▶ _REQUIREMENT_
Go over the records and copy every line with the string "computer".

▶ _AVAILABLE DATA_
# # # # #
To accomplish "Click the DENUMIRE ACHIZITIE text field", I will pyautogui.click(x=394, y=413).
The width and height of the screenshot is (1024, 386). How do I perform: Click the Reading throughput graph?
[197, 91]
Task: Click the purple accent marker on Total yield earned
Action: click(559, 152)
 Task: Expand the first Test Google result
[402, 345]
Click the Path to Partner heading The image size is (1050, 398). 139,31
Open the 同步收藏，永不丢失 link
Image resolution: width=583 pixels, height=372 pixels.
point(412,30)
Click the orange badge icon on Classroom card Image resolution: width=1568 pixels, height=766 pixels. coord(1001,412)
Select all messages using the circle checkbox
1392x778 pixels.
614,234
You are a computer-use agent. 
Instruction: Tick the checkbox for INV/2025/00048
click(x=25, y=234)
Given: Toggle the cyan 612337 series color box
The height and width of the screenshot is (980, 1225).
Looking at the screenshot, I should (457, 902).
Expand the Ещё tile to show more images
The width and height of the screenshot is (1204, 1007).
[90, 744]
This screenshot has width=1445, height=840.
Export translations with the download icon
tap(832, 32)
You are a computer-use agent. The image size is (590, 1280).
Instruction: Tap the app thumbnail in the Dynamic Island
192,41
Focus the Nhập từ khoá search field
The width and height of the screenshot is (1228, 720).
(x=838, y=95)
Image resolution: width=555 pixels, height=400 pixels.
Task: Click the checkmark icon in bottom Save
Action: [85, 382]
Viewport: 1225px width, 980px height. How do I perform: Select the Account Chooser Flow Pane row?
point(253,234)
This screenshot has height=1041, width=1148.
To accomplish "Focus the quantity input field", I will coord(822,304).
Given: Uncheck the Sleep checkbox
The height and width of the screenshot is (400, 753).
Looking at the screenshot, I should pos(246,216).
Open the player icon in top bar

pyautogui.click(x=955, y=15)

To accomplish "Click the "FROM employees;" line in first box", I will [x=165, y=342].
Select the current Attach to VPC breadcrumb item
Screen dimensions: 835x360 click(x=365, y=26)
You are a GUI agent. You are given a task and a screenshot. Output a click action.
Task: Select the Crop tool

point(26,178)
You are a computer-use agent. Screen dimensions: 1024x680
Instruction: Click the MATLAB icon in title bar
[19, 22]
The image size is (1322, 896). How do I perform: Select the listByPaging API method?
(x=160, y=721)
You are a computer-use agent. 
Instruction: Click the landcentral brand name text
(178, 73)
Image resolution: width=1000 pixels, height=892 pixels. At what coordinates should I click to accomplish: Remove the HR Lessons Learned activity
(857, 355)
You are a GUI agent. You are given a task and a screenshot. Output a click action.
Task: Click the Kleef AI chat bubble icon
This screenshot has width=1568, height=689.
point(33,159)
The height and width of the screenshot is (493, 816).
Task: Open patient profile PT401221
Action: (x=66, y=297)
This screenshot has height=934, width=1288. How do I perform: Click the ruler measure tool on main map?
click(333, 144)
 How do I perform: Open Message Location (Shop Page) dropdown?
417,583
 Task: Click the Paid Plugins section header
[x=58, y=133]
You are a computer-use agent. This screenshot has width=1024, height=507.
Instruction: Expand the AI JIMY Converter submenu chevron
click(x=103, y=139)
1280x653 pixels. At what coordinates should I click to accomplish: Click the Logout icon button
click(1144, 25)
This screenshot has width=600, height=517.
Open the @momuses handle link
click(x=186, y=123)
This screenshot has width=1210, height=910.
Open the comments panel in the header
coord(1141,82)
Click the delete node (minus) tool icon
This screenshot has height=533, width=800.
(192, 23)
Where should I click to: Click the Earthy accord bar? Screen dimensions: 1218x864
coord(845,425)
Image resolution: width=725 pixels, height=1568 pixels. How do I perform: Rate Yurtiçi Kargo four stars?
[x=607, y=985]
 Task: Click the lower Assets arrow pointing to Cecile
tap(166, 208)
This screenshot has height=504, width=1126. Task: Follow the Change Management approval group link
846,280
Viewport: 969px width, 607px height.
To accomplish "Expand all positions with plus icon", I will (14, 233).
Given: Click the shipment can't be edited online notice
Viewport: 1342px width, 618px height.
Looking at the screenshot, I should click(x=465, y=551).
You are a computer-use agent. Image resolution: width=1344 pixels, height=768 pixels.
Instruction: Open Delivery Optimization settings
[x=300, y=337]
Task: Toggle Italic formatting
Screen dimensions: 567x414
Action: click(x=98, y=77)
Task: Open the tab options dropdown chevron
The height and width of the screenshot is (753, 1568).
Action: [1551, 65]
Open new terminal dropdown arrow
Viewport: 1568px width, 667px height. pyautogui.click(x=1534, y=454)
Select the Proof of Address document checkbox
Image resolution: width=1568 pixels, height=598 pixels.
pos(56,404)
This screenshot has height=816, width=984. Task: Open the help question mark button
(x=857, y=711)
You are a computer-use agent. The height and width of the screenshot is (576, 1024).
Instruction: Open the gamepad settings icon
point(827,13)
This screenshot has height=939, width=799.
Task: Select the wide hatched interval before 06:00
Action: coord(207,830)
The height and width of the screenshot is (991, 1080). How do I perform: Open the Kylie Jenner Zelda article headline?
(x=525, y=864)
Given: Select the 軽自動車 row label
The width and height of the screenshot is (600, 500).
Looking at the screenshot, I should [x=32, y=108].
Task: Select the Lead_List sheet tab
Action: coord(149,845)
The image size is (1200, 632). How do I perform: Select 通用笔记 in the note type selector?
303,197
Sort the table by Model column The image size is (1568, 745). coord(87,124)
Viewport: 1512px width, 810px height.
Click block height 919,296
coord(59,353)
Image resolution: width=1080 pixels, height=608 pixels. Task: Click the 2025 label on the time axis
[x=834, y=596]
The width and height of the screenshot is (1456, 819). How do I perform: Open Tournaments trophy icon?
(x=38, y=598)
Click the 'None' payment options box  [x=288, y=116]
# # # # #
▶ _SOLVED EXERCISE_
You are a computer-use agent. 
You are a computer-use agent. The image size is (590, 1280).
You are a computer-use agent. Screen dimensions: 1024x680
You are a computer-use agent. 
You are a computer-use agent. This screenshot has width=1024, height=507.
You are a computer-use agent. Image resolution: width=1344 pixels, height=768 pixels.
You are a computer-use agent. The height and width of the screenshot is (576, 1024).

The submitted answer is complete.